The longlist for the most prestigious literary award in the UK has been announced – 22 titles on the longlist for this year’s Booker Prize. Actually I am surprised to see so many of the big players being passed over this year in favour of new blood – I approve of this and certainly the stuffy old Booker does need a fair old spring cleaning and updating. Prestigious perhaps, but also often pretentious – I get the impression as both a reader and a bookseller that this is often a judging panel which picks ‘literary’ fiction of the sort that will make them look ever so clever and cultured for picking it. There have been some more interesting, fresher and – gasp – more popular choices in recent years, with DBC Pierre’s Vernon God Little or Arnudhati Roy springing to mind.
However once more the unspoken rule of the literary snobs has been enforced – there are no genre titles in here. There are, as pretty much always, no Science Fiction, Horror, Crime or Romance novels. Why is this? The Booker is set up to select from the last year’s FICTION, looking for good writing. It does not proscribe the genres in the rules, yet every year it discriminates against them.

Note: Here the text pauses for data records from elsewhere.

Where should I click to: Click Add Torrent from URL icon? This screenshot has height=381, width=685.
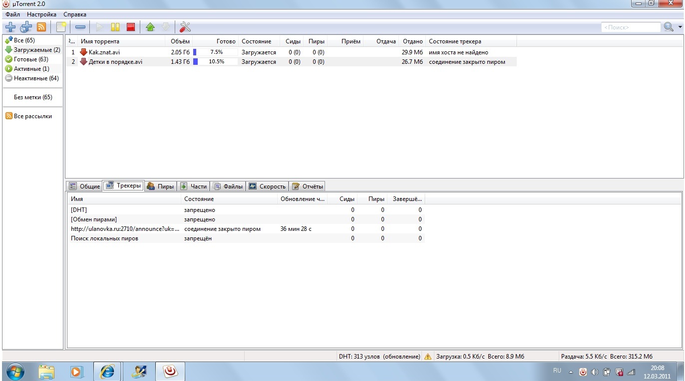click(26, 27)
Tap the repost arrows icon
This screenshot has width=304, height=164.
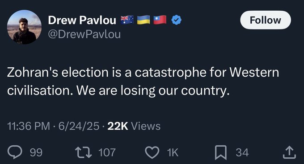click(83, 152)
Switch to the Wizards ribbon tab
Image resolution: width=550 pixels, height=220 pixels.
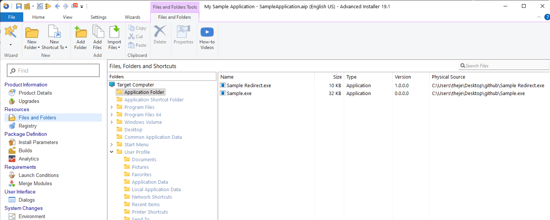pos(133,17)
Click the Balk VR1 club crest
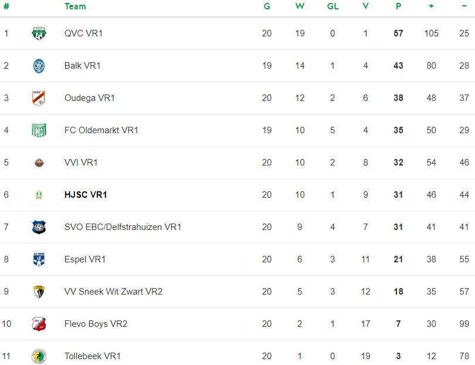The width and height of the screenshot is (475, 365). 39,66
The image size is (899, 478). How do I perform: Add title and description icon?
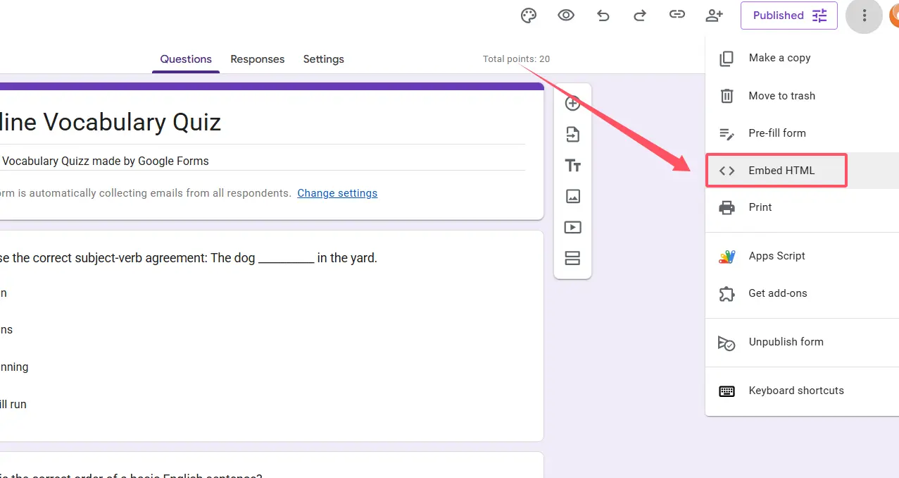573,166
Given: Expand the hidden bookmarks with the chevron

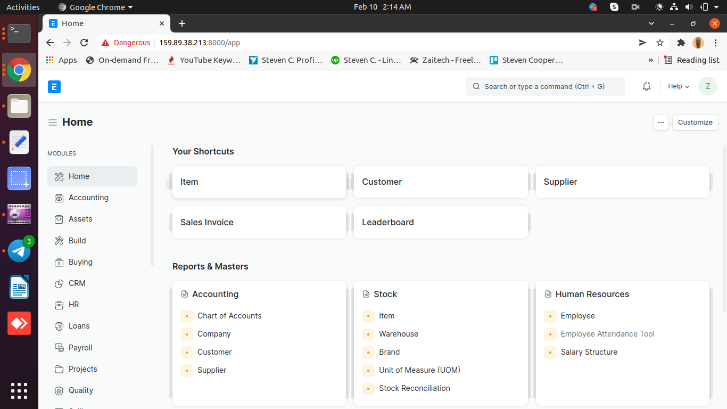Looking at the screenshot, I should (x=650, y=60).
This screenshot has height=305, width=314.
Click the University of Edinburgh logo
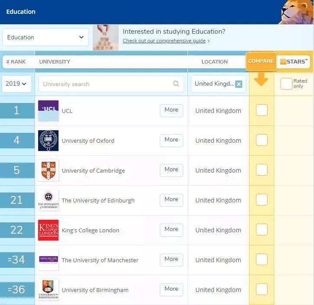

Now, I am not calling for an opening of the floodgates – plenty of genre titles are workmanlike at best and not worthy of consideration – but then I could say the same of bestselling and ‘literary’ fiction (what do they mean? No-one can properly quantify this but they still use it. I think they are afraid to explain it because it reveals that the only distinction is one of snobbery). However, if you set up a fiction prize to pick the finest writing then why do you discriminate automatically against so many genres and authors (and by inference their millions of readers)??? This is the literary equivelant of apartheid and is despicable and indefensible. Why, for instance, is Neal Stephenson’s stunning piece of prose, Quicksilver, not on the list? In my professional opinion it could trounce most of the books on the longlist for style, wit, invention, erudtion, scholarly accuracy and wonder, easily the equal of Umberto Eco. Yet this literary masterpiece is not in there, because, I believe, it is tarred with the genre label. No wonder the genre fans and writers have their own awards, such as the Edgars or CWAs for Crime, the Bram Stoker or the Arthur C Clarke Award (won of course by Quicksilver this year).
I have made this speech and many similar ones on far too many occasions. I’m tired of having to make this argument. I’m tired of arguing for something that should be obvious by rights. But I have a Dream.